» **Text zur Analyse**
┄┄┄┄┄┄

Manche Long-Covid-Patienten in Essen wandern von Arzt zu Arzt

Es sei daher schwer zu sagen, wie viele Betroffene es in Essen gibt: Die eher grobe Schätzung geht von 1000 bis 3000 Patienten aus. „Viele wandern von Arzt zu Arzt, ohne dass ihr Leiden richtig eingeordnet wird.“ Manche bekämen sogar zu hören, dass sie sich die Krankheit bloß einbilden. Die Oberärztin Dr. Margarethe Konik von der Klinik für Infektiologie an der Uniklinik Essen weiß es besser. Sie berichtete auf der Online-Veranstaltung am Dienstag (30. 11.) unter der Überschrift „Ein Jahr Post-/Long-Covid-Sprechstunde“ von der komplexen Erkrankung. Schon ein halbes Jahr nach Ausbruch der Pandemie habe man beobachtet, dass bei einigen Patienten Beschwerden und Organschäden dauerhaft anhalten.

Körperliche und psychische Symptome deuten auf Long Covid

Die Weltgesundheitsorganisation (WHO) definiert Long Covid wie folgt: Es trete bei Personen auf, die eine Covid-19-Infektion durchgemacht haben oder bei denen eine solche vermutlich vorlag. Die Symptome treten binnen drei Monaten nach der Infektion auf, dauern mindestens zwei Monate an – und sind nicht durch eine andere Diagnose zu erklären. Dazu gehören körperliche Beschwerden wie Husten, Fieber, Kurzatmigkeit, Bauch-, Brust- und Muskelschmerzen. Beobachtet werden auch Ängste, Depression, Schlafprobleme, Merkschwierigkeiten, Tinnitus, Erschöpfung und Antriebslosigkeit.

Bei der Veranstaltung der Ärztekammer stellte Dr. Sarah Goretzki von der Klinik für Kinderheilkunde an der Uniklinik die körperlichen und psychischen Spätfolgen vor, unter denen Kinder nach einer Corona-Infektion leiden können. Über die Arbeit des Essener Gesundheitsamtes seit Ausbruch der Pandemie und über die weiteren Herausforderungen, sprach die stellvertretende Leiterin der Behörde, Miriam Rath.

┄┄┄┄┄┄

» **Daten**
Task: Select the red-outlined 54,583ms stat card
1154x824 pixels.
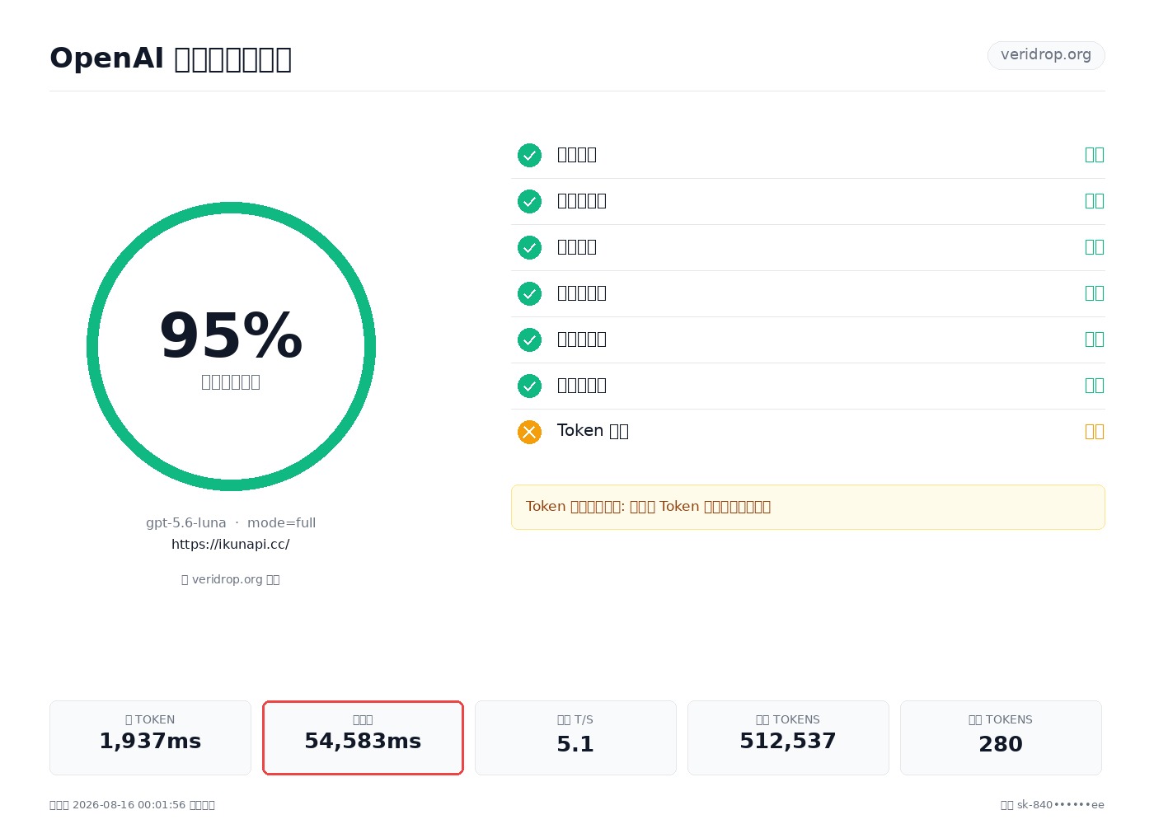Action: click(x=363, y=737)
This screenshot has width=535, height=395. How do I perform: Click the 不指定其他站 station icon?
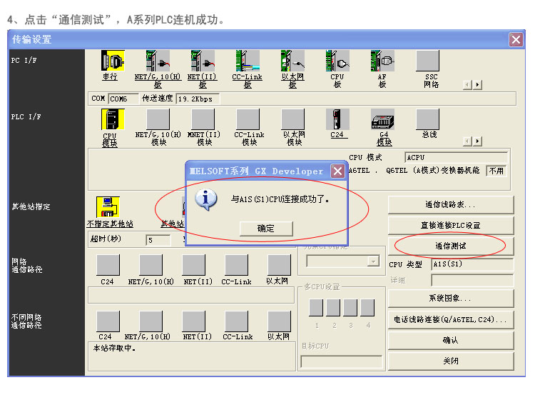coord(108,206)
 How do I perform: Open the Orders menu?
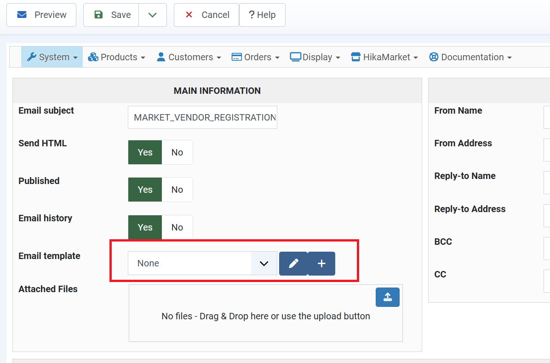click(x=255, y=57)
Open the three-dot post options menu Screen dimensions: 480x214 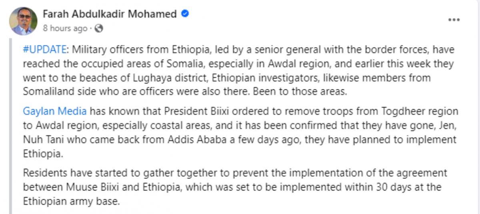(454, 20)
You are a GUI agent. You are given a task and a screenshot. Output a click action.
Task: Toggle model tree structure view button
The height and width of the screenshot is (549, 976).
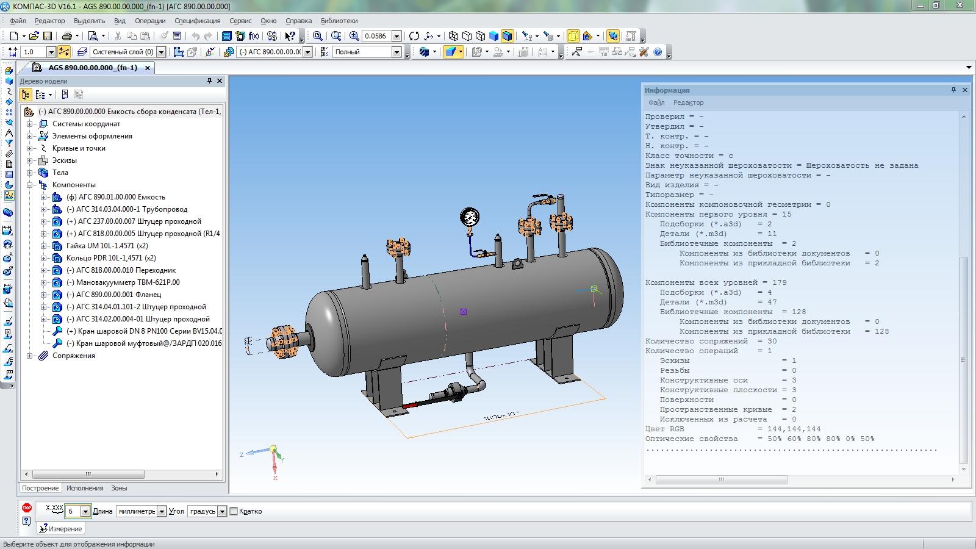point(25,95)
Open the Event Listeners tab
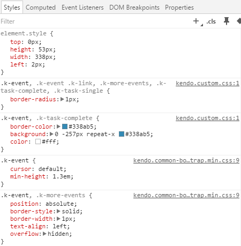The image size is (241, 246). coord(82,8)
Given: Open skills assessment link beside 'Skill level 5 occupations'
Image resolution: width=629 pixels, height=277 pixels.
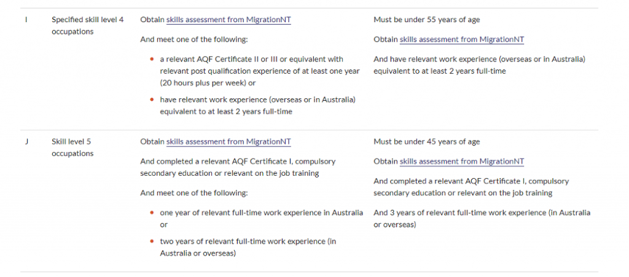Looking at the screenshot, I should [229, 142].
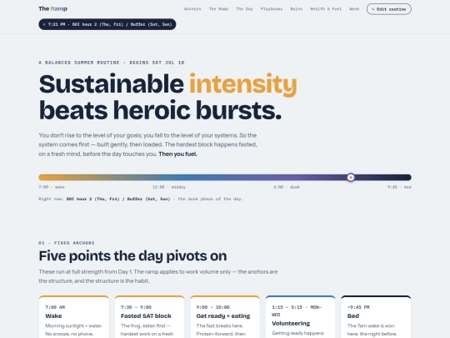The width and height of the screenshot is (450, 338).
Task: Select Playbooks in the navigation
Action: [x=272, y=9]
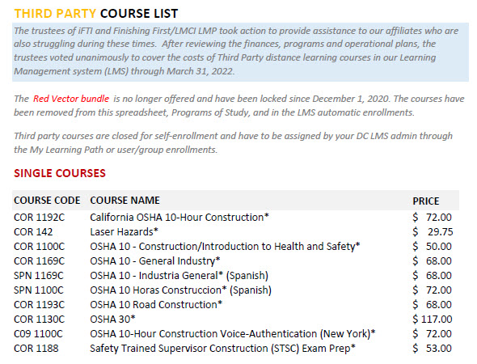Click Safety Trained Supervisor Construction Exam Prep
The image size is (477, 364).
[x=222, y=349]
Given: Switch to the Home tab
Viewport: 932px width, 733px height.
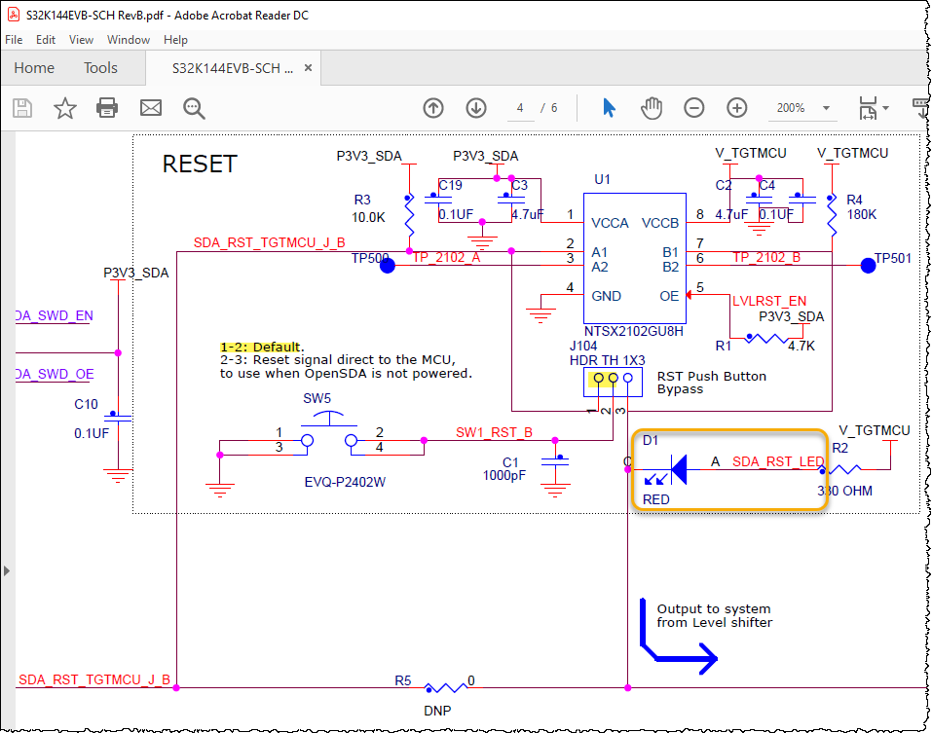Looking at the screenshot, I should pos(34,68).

┄┄┄┄┄┄

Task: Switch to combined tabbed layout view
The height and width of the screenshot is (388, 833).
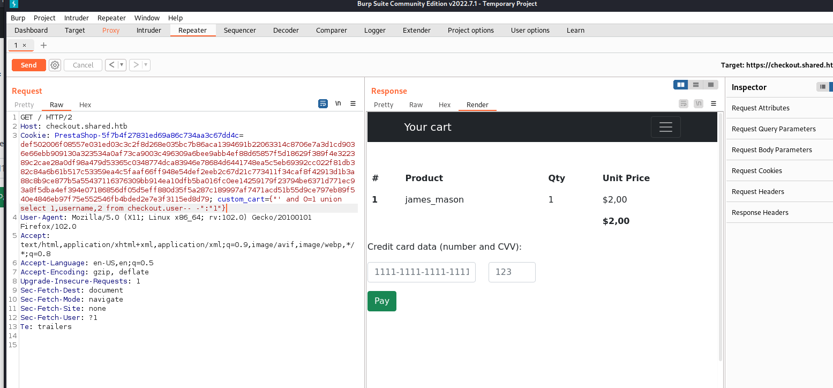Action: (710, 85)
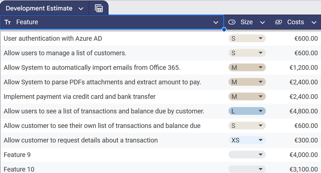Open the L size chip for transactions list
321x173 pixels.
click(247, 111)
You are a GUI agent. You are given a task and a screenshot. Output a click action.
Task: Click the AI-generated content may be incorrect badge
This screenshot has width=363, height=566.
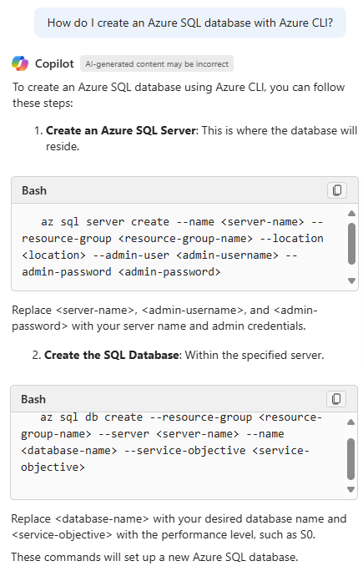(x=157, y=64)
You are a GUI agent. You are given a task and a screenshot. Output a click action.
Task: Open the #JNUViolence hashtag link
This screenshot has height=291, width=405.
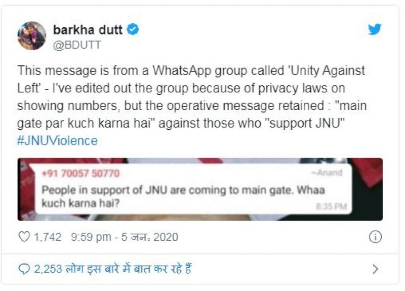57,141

┄┄┄┄┄┄

Gib bitte den Text über Long-Covid-Patienten in Essen vollständig und wortgetreu wieder. Die Auflistung ist eigenständiges Material und hat mit dem Text nichts zu tun.

» **Antwort zur Aufgabe**
Manche Long-Covid-Patienten in Essen wandern von Arzt zu Arzt

Es sei daher schwer zu sagen, wie viele Betroffene es in Essen gibt: Die eher grobe Schätzung geht von 1000 bis 3000 Patienten aus. „Viele wandern von Arzt zu Arzt, ohne dass ihr Leiden richtig eingeordnet wird.“ Manche bekämen sogar zu hören, dass sie sich die Krankheit bloß einbilden. Die Oberärztin Dr. Margarethe Konik von der Klinik für Infektiologie an der Uniklinik Essen weiß es besser. Sie berichtete auf der Online-Veranstaltung am Dienstag (30. 11.) unter der Überschrift „Ein Jahr Post-/Long-Covid-Sprechstunde“ von der komplexen Erkrankung. Schon ein halbes Jahr nach Ausbruch der Pandemie habe man beobachtet, dass bei einigen Patienten Beschwerden und Organschäden dauerhaft anhalten.

Körperliche und psychische Symptome deuten auf Long Covid

Die Weltgesundheitsorganisation (WHO) definiert Long Covid wie folgt: Es trete bei Personen auf, die eine Covid-19-Infektion durchgemacht haben oder bei denen eine solche vermutlich vorlag. Die Symptome treten binnen drei Monaten nach der Infektion auf, dauern mindestens zwei Monate an – und sind nicht durch eine andere Diagnose zu erklären. Dazu gehören körperliche Beschwerden wie Husten, Fieber, Kurzatmigkeit, Bauch-, Brust- und Muskelschmerzen. Beobachtet werden auch Ängste, Depression, Schlafprobleme, Merkschwierigkeiten, Tinnitus, Erschöpfung und Antriebslosigkeit.

Bei der Veranstaltung der Ärztekammer stellte Dr. Sarah Goretzki von der Klinik für Kinderheilkunde an der Uniklinik die körperlichen und psychischen Spätfolgen vor, unter denen Kinder nach einer Corona-Infektion leiden können. Über die Arbeit des Essener Gesundheitsamtes seit Ausbruch der Pandemie und über die weiteren Herausforderungen, sprach die stellvertretende Leiterin der Behörde, Miriam Rath.